Exactly as they stand, set down the following records once more.

╭──

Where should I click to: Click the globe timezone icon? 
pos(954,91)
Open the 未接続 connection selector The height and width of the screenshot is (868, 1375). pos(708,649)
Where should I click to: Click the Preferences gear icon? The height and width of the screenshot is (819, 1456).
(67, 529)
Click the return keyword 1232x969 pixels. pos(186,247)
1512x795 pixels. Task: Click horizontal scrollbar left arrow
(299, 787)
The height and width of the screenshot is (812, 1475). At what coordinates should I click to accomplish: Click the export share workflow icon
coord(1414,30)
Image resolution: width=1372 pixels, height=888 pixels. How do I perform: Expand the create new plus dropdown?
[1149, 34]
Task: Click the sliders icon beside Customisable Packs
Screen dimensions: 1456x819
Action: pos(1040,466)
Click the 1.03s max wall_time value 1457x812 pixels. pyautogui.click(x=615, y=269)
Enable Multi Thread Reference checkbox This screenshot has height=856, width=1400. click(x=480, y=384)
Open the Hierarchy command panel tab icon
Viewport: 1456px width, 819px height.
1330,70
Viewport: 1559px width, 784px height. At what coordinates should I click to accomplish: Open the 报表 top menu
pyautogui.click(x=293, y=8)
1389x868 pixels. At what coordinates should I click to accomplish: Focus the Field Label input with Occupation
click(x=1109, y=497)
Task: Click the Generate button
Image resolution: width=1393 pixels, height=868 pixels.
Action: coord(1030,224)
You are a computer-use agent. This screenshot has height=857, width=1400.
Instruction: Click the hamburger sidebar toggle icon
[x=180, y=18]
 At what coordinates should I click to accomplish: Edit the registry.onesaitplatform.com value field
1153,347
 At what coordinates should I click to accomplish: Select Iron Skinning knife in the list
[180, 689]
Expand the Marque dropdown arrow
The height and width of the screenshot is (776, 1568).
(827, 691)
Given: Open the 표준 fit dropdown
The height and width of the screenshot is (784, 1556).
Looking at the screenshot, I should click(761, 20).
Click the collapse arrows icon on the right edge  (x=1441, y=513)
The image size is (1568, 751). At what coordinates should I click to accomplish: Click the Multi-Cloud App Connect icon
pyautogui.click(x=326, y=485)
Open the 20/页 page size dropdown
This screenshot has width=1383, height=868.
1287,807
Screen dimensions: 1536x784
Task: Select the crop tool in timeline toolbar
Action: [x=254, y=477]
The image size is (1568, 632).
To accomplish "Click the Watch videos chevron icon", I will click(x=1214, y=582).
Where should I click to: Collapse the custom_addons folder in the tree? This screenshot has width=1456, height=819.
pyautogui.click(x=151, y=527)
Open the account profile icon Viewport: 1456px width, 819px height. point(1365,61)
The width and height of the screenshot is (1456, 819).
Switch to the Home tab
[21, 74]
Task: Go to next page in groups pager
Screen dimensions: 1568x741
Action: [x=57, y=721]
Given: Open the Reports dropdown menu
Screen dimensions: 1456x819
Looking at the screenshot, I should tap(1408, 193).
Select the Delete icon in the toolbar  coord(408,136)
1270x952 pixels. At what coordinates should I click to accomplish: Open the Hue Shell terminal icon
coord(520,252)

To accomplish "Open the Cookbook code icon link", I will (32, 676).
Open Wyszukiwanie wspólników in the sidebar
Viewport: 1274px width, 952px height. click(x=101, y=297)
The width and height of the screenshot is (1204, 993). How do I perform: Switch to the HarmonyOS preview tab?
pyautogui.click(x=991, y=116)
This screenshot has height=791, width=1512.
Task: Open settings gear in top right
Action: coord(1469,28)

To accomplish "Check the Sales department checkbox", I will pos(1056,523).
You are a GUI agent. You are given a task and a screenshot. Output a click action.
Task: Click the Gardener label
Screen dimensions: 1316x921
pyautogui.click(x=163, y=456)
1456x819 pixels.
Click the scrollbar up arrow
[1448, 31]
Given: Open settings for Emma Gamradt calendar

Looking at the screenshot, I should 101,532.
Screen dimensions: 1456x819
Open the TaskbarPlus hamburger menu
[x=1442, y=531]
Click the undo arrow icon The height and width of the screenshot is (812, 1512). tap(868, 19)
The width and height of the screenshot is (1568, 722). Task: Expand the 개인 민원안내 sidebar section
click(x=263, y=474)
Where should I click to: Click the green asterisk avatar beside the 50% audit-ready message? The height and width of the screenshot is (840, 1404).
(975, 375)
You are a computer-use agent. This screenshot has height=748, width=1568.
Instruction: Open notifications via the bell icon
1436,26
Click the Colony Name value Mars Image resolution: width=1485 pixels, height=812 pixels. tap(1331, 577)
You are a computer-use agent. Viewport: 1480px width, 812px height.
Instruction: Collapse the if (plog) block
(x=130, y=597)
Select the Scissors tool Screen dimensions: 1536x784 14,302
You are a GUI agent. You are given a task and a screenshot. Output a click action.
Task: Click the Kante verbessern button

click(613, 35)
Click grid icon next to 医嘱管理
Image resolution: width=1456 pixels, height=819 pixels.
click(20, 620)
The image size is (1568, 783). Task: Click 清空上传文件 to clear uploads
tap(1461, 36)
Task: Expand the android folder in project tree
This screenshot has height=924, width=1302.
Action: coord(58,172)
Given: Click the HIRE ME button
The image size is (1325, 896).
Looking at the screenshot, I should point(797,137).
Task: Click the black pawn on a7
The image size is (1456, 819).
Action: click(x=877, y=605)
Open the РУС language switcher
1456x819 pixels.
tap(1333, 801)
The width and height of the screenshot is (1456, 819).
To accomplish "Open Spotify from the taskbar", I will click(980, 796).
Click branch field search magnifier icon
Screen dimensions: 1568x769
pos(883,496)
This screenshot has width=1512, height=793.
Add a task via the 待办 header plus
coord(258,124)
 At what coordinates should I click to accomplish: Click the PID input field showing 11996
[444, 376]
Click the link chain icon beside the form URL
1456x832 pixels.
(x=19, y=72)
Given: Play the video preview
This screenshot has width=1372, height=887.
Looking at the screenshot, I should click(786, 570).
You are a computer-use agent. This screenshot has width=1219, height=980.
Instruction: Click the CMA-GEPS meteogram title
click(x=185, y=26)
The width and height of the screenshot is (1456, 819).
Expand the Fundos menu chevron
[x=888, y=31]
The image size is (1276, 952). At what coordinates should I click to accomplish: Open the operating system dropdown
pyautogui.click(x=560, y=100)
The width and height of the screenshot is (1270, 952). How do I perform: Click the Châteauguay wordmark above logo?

╰──

**RESPONSE TO THIS TASK**
Where should I click to: Click the globe timezone icon? 
pos(954,91)
Open the 未接続 connection selector The height and width of the screenshot is (868, 1375). pos(708,649)
Where should I click to: Click the Preferences gear icon? The height and width of the screenshot is (819, 1456).
(67, 529)
Click the return keyword 1232x969 pixels. pos(186,247)
1512x795 pixels. Task: Click horizontal scrollbar left arrow
(299, 787)
The height and width of the screenshot is (812, 1475). At what coordinates should I click to accomplish: Click the export share workflow icon
coord(1414,30)
Image resolution: width=1372 pixels, height=888 pixels. How do I perform: Expand the create new plus dropdown?
[1149, 34]
Task: Click the sliders icon beside Customisable Packs
Screen dimensions: 1456x819
Action: pos(1040,466)
Click the 1.03s max wall_time value 1457x812 pixels. pyautogui.click(x=615, y=269)
Enable Multi Thread Reference checkbox This screenshot has height=856, width=1400. click(x=480, y=384)
Open the Hierarchy command panel tab icon
Viewport: 1456px width, 819px height.
1330,70
Viewport: 1559px width, 784px height. At what coordinates should I click to accomplish: Open the 报表 top menu
pyautogui.click(x=293, y=8)
1389x868 pixels. At what coordinates should I click to accomplish: Focus the Field Label input with Occupation
click(x=1109, y=497)
Task: Click the Generate button
Image resolution: width=1393 pixels, height=868 pixels.
Action: coord(1030,224)
You are a computer-use agent. This screenshot has height=857, width=1400.
Instruction: Click the hamburger sidebar toggle icon
[x=180, y=18]
 At what coordinates should I click to accomplish: Edit the registry.onesaitplatform.com value field
1153,347
 At what coordinates should I click to accomplish: Select Iron Skinning knife in the list
[180, 689]
Expand the Marque dropdown arrow
The height and width of the screenshot is (776, 1568).
(827, 691)
Given: Open the 표준 fit dropdown
The height and width of the screenshot is (784, 1556).
Looking at the screenshot, I should click(761, 20).
Click the collapse arrows icon on the right edge  (x=1441, y=513)
The image size is (1568, 751). At what coordinates should I click to accomplish: Click the Multi-Cloud App Connect icon
pyautogui.click(x=326, y=485)
Open the 20/页 page size dropdown
This screenshot has width=1383, height=868.
1287,807
Screen dimensions: 1536x784
Task: Select the crop tool in timeline toolbar
Action: [x=254, y=477]
The image size is (1568, 632).
To accomplish "Click the Watch videos chevron icon", I will click(x=1214, y=582).
Where should I click to: Collapse the custom_addons folder in the tree? This screenshot has width=1456, height=819.
pyautogui.click(x=151, y=527)
Open the account profile icon Viewport: 1456px width, 819px height. point(1365,61)
The width and height of the screenshot is (1456, 819).
Switch to the Home tab
[21, 74]
Task: Go to next page in groups pager
Screen dimensions: 1568x741
Action: [x=57, y=721]
Given: Open the Reports dropdown menu
Screen dimensions: 1456x819
Looking at the screenshot, I should tap(1408, 193).
Select the Delete icon in the toolbar  coord(408,136)
1270x952 pixels. At what coordinates should I click to accomplish: Open the Hue Shell terminal icon
coord(520,252)

To accomplish "Open the Cookbook code icon link", I will (32, 676).
Open Wyszukiwanie wspólników in the sidebar
Viewport: 1274px width, 952px height. click(x=101, y=297)
The width and height of the screenshot is (1204, 993). How do I perform: Switch to the HarmonyOS preview tab?
pyautogui.click(x=991, y=116)
This screenshot has height=791, width=1512.
Task: Open settings gear in top right
Action: coord(1469,28)

To accomplish "Check the Sales department checkbox", I will pos(1056,523).
You are a GUI agent. You are given a task and a screenshot. Output a click action.
Task: Click the Gardener label
Screen dimensions: 1316x921
pyautogui.click(x=163, y=456)
1456x819 pixels.
Click the scrollbar up arrow
[1448, 31]
Given: Open settings for Emma Gamradt calendar

Looking at the screenshot, I should 101,532.
Screen dimensions: 1456x819
Open the TaskbarPlus hamburger menu
[x=1442, y=531]
Click the undo arrow icon The height and width of the screenshot is (812, 1512). tap(868, 19)
The width and height of the screenshot is (1568, 722). Task: Expand the 개인 민원안내 sidebar section
click(x=263, y=474)
Where should I click to: Click the green asterisk avatar beside the 50% audit-ready message? The height and width of the screenshot is (840, 1404).
(975, 375)
You are a computer-use agent. This screenshot has height=748, width=1568.
Instruction: Open notifications via the bell icon
1436,26
Click the Colony Name value Mars Image resolution: width=1485 pixels, height=812 pixels. tap(1331, 577)
You are a computer-use agent. Viewport: 1480px width, 812px height.
Instruction: Collapse the if (plog) block
(x=130, y=597)
Select the Scissors tool Screen dimensions: 1536x784 14,302
You are a GUI agent. You are given a task and a screenshot. Output a click action.
Task: Click the Kante verbessern button

click(613, 35)
Click grid icon next to 医嘱管理
Image resolution: width=1456 pixels, height=819 pixels.
click(20, 620)
The image size is (1568, 783). Task: Click 清空上传文件 to clear uploads
tap(1461, 36)
Task: Expand the android folder in project tree
This screenshot has height=924, width=1302.
Action: coord(58,172)
Given: Click the HIRE ME button
The image size is (1325, 896).
Looking at the screenshot, I should point(797,137).
Task: Click the black pawn on a7
The image size is (1456, 819).
Action: click(x=877, y=605)
Open the РУС language switcher
1456x819 pixels.
tap(1333, 801)
The width and height of the screenshot is (1456, 819).
To accomplish "Open Spotify from the taskbar", I will click(980, 796).
Click branch field search magnifier icon
Screen dimensions: 1568x769
pos(883,496)
This screenshot has width=1512, height=793.
Add a task via the 待办 header plus
coord(258,124)
 At what coordinates should I click to accomplish: Click the PID input field showing 11996
[444, 376]
Click the link chain icon beside the form URL
1456x832 pixels.
(x=19, y=72)
Given: Play the video preview
This screenshot has width=1372, height=887.
Looking at the screenshot, I should click(786, 570).
You are a computer-use agent. This screenshot has width=1219, height=980.
Instruction: Click the CMA-GEPS meteogram title
click(x=185, y=26)
The width and height of the screenshot is (1456, 819).
Expand the Fundos menu chevron
[x=888, y=31]
The image size is (1276, 952). At what coordinates should I click to accomplish: Open the operating system dropdown
pyautogui.click(x=560, y=100)
The width and height of the screenshot is (1270, 952). How do I perform: Click the Châteauguay wordmark above logo?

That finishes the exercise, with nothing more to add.